抜粋 »
※

説明

粉末製剤

【課題】
本発明は、保存安定性に優れた粉末製剤の提供を目的とする。
【解決手段】
粉末製剤を調製する際の賦形剤としてマルトトリオースを使用して粉末化することにより、香料成分をはじめとする各種油溶性成分を含む粉末製剤の調製時及び粉末製剤調製後の保存時においても、乳化粒子の劣化、粉末製剤の固化による流動性の劣化や油の酸化劣化による品質の低下を抑制することが可能となった。

【発明の詳細な説明】
【技術分野】
【0001】
本発明は、保存安定性に優れた油溶性成分を粉末化した粉末製剤に関する。より詳細には、賦形剤としてマルトトリオースを使用し、油溶性の香料や油脂を粉末化した粉末製剤を調製することにより、粉末化後の状態、油溶性成分の保存安定性及び香味成分の発現に優れた粉末製剤に関する。

※

問題 »
上の抜粋について、次の記述が内容と合っているかを「はい」か「いいえ」で答え、判断の決め手となる語句を抜粋からそのまま引用しなさい。
1. 粉末化の際の賦形剤にはマルトトリオースが用いられる。
2. 本発明は、水溶性成分だけを粉末化した製剤に関するものである。
3. 粉末製剤の固化による流動性の劣化を抑えることができるとされている。

提供資料 »
※

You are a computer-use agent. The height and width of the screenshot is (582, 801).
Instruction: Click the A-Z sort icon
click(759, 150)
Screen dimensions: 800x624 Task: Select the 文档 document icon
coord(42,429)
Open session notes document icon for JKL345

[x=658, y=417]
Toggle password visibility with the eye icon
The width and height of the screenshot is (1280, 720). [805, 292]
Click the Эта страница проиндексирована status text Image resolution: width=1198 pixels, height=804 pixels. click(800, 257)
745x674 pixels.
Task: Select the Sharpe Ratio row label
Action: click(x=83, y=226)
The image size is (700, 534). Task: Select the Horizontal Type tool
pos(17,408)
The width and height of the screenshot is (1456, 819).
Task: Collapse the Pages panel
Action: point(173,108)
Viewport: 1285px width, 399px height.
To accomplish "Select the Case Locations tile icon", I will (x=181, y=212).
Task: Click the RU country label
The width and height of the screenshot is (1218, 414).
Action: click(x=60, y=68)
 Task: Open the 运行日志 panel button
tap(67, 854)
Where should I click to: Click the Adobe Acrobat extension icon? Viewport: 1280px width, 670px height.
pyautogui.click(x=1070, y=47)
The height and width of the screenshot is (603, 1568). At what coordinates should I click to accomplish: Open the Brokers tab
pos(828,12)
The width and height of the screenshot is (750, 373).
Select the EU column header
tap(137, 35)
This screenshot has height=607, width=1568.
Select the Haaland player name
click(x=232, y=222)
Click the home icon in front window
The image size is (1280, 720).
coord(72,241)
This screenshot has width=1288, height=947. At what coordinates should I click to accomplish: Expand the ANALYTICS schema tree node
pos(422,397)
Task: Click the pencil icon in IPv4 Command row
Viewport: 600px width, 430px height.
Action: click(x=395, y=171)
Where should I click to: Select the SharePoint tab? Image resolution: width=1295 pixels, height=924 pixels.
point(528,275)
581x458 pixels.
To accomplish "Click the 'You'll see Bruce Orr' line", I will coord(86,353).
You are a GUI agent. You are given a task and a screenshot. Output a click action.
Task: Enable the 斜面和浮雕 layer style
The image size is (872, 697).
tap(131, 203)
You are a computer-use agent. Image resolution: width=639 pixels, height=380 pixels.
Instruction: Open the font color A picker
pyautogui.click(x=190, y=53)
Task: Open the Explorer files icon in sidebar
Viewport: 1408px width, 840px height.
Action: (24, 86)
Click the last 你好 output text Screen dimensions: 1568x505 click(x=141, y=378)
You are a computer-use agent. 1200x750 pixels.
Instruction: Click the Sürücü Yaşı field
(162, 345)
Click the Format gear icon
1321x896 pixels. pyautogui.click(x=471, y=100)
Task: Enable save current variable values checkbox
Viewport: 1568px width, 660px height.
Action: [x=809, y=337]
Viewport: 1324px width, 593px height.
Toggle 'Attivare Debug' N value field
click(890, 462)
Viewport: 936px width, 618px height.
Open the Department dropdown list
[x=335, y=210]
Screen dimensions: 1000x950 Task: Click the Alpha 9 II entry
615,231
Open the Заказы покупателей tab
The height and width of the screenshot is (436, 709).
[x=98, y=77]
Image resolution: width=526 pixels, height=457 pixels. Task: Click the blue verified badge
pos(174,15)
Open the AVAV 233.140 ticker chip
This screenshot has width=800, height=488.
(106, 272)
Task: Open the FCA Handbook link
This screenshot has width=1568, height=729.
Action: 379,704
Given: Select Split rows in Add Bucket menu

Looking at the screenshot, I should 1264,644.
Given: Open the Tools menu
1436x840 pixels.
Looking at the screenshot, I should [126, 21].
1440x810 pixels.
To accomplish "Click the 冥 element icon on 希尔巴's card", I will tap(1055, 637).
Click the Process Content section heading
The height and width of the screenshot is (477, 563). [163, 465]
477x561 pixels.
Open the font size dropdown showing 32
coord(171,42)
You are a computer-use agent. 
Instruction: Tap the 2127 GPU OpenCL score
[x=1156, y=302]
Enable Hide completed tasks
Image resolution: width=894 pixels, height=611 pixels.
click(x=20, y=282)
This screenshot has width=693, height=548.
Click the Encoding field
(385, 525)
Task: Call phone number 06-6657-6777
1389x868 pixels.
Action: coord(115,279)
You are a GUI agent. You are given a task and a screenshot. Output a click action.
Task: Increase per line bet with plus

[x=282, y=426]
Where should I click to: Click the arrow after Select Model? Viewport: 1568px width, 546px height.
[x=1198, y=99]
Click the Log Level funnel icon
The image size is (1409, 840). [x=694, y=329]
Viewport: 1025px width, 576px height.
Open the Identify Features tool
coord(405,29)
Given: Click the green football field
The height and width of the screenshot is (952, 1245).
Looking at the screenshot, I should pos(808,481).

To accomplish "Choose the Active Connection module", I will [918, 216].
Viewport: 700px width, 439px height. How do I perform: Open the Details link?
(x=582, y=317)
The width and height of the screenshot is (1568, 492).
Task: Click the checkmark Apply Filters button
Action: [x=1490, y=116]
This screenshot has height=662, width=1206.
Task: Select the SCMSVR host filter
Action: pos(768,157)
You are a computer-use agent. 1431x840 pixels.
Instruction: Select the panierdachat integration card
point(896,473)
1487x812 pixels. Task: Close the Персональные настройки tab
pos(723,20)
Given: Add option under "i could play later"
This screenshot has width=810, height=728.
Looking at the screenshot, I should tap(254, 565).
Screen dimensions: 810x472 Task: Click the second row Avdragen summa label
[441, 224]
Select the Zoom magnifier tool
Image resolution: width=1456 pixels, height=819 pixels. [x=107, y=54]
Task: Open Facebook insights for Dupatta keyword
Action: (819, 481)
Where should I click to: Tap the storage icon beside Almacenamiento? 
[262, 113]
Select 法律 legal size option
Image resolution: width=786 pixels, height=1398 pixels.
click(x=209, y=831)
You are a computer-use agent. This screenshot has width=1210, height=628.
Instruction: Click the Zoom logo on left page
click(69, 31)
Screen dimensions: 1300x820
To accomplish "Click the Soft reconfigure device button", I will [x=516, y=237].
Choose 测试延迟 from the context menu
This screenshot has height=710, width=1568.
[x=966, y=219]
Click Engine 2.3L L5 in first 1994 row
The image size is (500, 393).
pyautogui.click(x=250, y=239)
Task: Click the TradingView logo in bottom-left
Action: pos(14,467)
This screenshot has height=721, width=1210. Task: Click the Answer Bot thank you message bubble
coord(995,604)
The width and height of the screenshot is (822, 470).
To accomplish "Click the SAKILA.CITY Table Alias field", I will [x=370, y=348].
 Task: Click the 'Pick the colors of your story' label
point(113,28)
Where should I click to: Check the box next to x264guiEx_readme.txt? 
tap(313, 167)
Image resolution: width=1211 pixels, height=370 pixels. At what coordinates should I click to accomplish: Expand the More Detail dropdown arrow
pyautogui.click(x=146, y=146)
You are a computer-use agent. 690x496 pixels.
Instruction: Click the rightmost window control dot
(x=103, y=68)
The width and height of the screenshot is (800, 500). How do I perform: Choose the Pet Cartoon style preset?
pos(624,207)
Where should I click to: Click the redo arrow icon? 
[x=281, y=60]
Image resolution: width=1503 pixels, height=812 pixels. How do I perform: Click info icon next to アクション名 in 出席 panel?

※

解答 »
1. はい。「賦形剤としてマルトトリオースを使用して粉末化する」
2. いいえ。「保存安定性に優れた油溶性成分を粉末化した粉末製剤に関する」
3. はい。「粉末製剤の固化による流動性の劣化や油の酸化劣化による品質の低下を抑制することが可能となった」